- Exercise goal
Extend the news article on Korea's debate over an emissions trading scheme, picking up right after its last sentence.

- Passage provided
%%

Experts debate pros and cons of cap-and-trade as crucial deadline slips by
This article originally appeared in The Korea Times in January 2012.
By Philip Iglauer
Government officials are debating passage of an emissions trading scheme (ETS), called cap-and-trade in the United States, as President Lee Myung-bak’s year-end deadline to pass key legislation slipped by and the country lost out to Qatar in its bid to host the U.N. Climate Change Summit in November.
Officials close to Korea’s climate change legislation said the bill has little chance of passing this year, too, as the nation looks to two elections, and with significant industries opposed to the bill in its current form. Bureaucratic infighting is another factor weighing against a bill that bolsters the authority of the Environment Ministry.
Korea’s global leadership on the environment, as well as the country’s long-term economic growth, could be at stake.
President Lee announced in a speech on Aug. 15, 2008 that “low carbon, green growth” should be the country’s new development strategy.
The government then started the wheels of that policy moving by setting a target to reduce green house gas (GHG) emissions, setting up the Presidential Committee on Green Growth in January 2009 and enacting the “Framework Act on Low Carbon, Green Growth,” which Lee signed in January 2010.
That bill allocated billions of dollars to its No. 1 strategy and No. 1 policy direction: To coordinate the president’s green strategy through “the mitigation of climate change and energy independence” and “the effective mitigation of green house gas emissions,” according to its Web site.
In addition to laying down a legislative foundation with the Framework Act, the government also set up the Global Green Growth Institute (GGGI), which worked to bring the public and private sectors on board with its green growth strategy. GGGI has been instrumental in promoting Lee’s green growth economic vision in Korea and abroad.
But the most ambitious piece of the president’s green growth agenda is floundering ― its emissions trading mechanism for a national greenhouse gas emissions quota and trading scheme.
The government reasoned lean and green would not only be good for the Earth, it would also pay dividends in paving the way for economic growth in the long term.
Professor Cho Hong-sik of Seoul National University said the emissions trading scheme is the best tool Korea has to pursue a green growth strategy, which in turn is vital for the country to face what he described as an economic “triple crunch,” Korea’s energy challenge, climate change challenge and declining economic growth rates since the 1990s.
“I have engaged myself in this issue from the beginning. I know about the green growth strategy, and to accomplish growth and this goal, we need good policy tools,” Cho said. “The most important tool is ETS.”
The government missed the deadline, and most observers see little chance of the National Assembly taking up emissions trading this year, with two big elections approaching and opposition by the country’s largest business lobby, even though significant concessions have already been made to industry.
The Korea Chamber of Commerce & Industry (KCCI), which represents 15 business groups and includes the country’s largest firms, asked the legislature to again revise the bill.
Cho said that although corporate opposition appears natural, it is short sighted. Korea is now importing more energy for ever-diminishing economic output, and some 85 percent of that energy is derived from the volatile Middle East and energy prices are subject to violent fluctuations.
For Cho, an emissions trading scheme is not just good environmental sense, it is a matter of the nation’s long-term economic survival.
Cho said the number of days with precipitation over 80 millimeters in Korea from 1970 has increased by a factor of four, causing extreme weather events and 1.8 trillion won to the economy, a 430 percent increase from the 1980s.

%%

- Dataset excerpt
%%

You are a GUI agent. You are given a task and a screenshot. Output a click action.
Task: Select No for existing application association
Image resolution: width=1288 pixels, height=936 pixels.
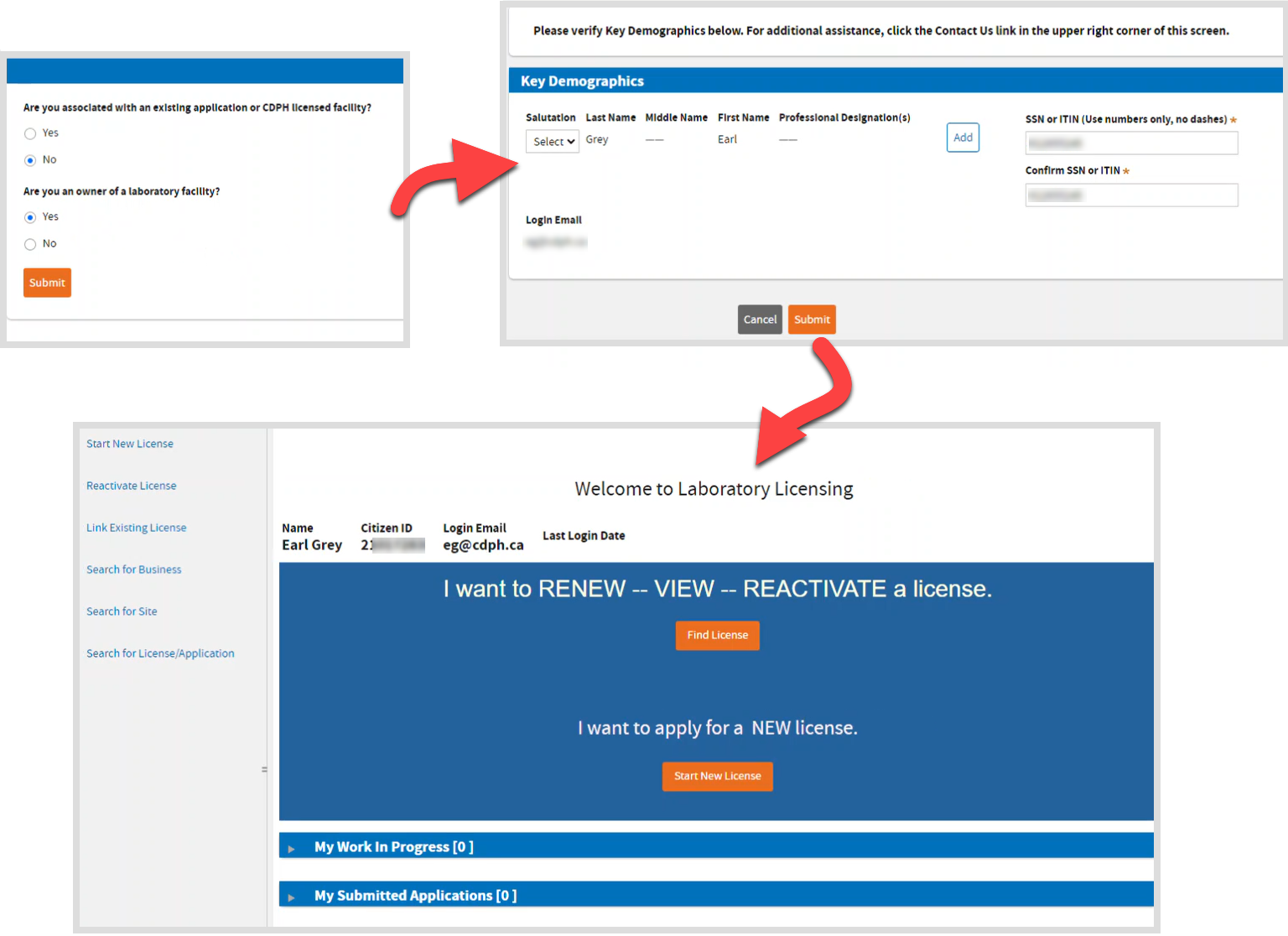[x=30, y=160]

%%

- Answer for the task
Middle countries like Korea are particularly vulnerable to disasters caused by extreme weather, according to a U.N. Intergovernmental Panel’s special report in 2011 titled, “Managing the Risks of Extreme Events & Disasters to Advance Climate Change Adaptation (SREX).”
The report estimated the disasters caused by extreme weather sapped 1 percent of GDP from middle countries from 2001-2006, compared with 0.3% for their wealthy nation counterparts.
Minister of Government Legislation Chung Sung-tae said, “It is necessary to pass the bill this year to implement ETS by the 2015 deadline,” in an interview with The Korea Times in November on the sidelines of international forum on environmental legislation in Incheon, 60 kilometers from Seoul.
The Korean government set a voluntary target of a 30 percent cut in emissions by 2020, and wants the bill passed by the year end to start the scheme from 2015.
For the last 20 years, local environmentalists and clean-energy activists have argued that the best hope of addressing climate change is for nations around world to come together under the auspices of the U.N. and recognize the threat that a superheated climate could pose to everyone, and then sign a legally binding treaty to reduce carbon pollution.
ETS is the system with the least sacrifice that will get the job done, Cho said.
“When compared to that of other systems, such as direct regulation and carbon taxes that have been established to reduce GHG emissions, two of the major advantages of ETS are economic efficiency and flexibility,” Chung said.
“The government believes that ETS is the most effective and efficient way to reduce GHG emissions at a national level. In the medium and long term, it is important to promote and the spread word that ETS can heighten the competitiveness of industries. Efforts are being put into place so as to pass the legislation at the National Assembly as soon as possible,” Chung said.
Currently 25 European countries and New Zealand have a national carbon trading mechanism in place on a national level. Korea would be the first East Asian country to enact such a mechanism if the bill passes.
Korea’s ETS bill was submitted to the National Assembly in April 2011.
Asked which companies oppose the bill, Han Yeong-soo, deputy director general at the Ministry of Government Legislation, said two industries in particular are opposed to ETS legislation.
“The electronics and steel industries are the principal opponents to the current bill,” Han said.
The government has already amended the legislation to increase free carbon allowances and softened penalties for non-compliance, after strong opposition from industry. Cho said the government already cut the mandatory emissions reduction from 15 percent to 5 percent to appease industry. A special legislative committee has been reviewing a revised bill since April 2011.
The Korean government, which set a voluntary target of a 30 percent cut in emissions by 2020, wanted the bill passed last year to start the scheme from 2015 and meet its reduction goals.
Cho said further accommodation could jeopardize the government’s carbon reduction goals.
According to Minister of Government Legislation Chung, it is essential to pass such legislation this year in order to build infrastructure and to properly establish the emissions trading markets.
“In addition, a positive signal needs to be generated to the industrial circles regarding the implementation of ETS through its enactment. It is crucial to thoroughly prepare in advance for the development of green technology and remodeling facilities,” Kim said.